Framework for Minimizing Bias in Data Science

Project summary

  • Astronomy studies celestial objects and phenomena;
  • Epidemiology studies frequency and causes of disease in humans.

The two project leaders Daniela Huppenkothen and Konrad H. Stopsack and their team members Marcel S. Pawlowski and Denzil Correa want to compare two typical approaches between astronomy and epidemiology.

At first glance, these two disciplines could not be more different. What unites them is a reliance on observational data. In contrast to experimental data, where researchers actively manipulate a key experimental condition, astronomers cannot change the temperature of a star billions of kilometers away in order to study the effect of temperature on brightness. Epidemiologists cannot randomly assign people to smoking vs. no smoking when studying lung cancer. 

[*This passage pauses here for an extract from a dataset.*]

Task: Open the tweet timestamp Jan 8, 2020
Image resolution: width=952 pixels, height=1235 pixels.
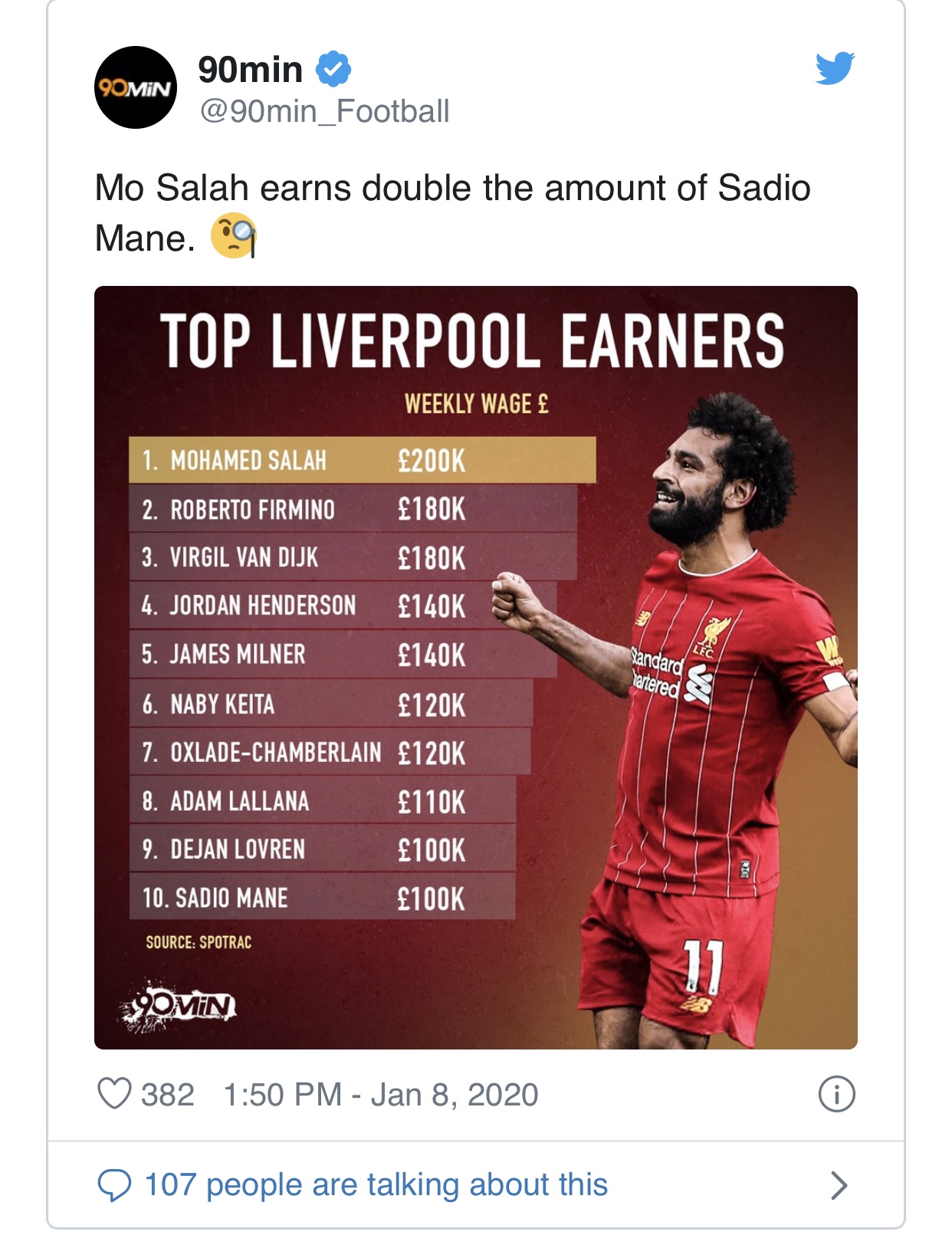Action: (x=381, y=1095)
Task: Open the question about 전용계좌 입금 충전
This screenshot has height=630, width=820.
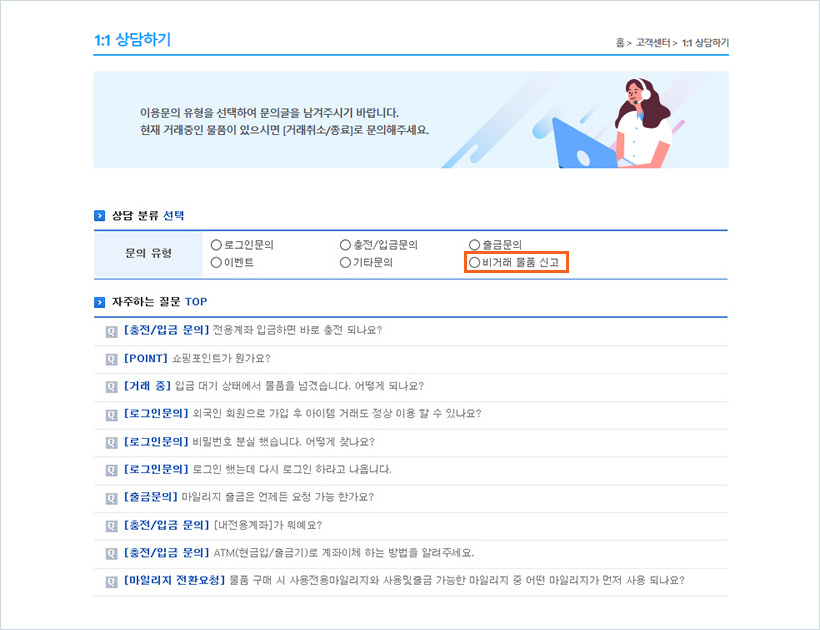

In order to still draw causal inferences from observational data, epidemiology has developed a powerful theoretical framework over the past three decades to minimize selection bias, information bias, and confounding. Consequently, epidemiologists can make causal statements—that smoking indeed causes lung cancer—, not just predictions—that smokers are more likely to get lung cancer because of smoking or because of some associated characteristic. 

The project’s objective is is to build a set of tutorials and teaching materials, as well as co-author a scientific paper that introduces these key principles into their fields. Further progress on this project will be presented in early 2020.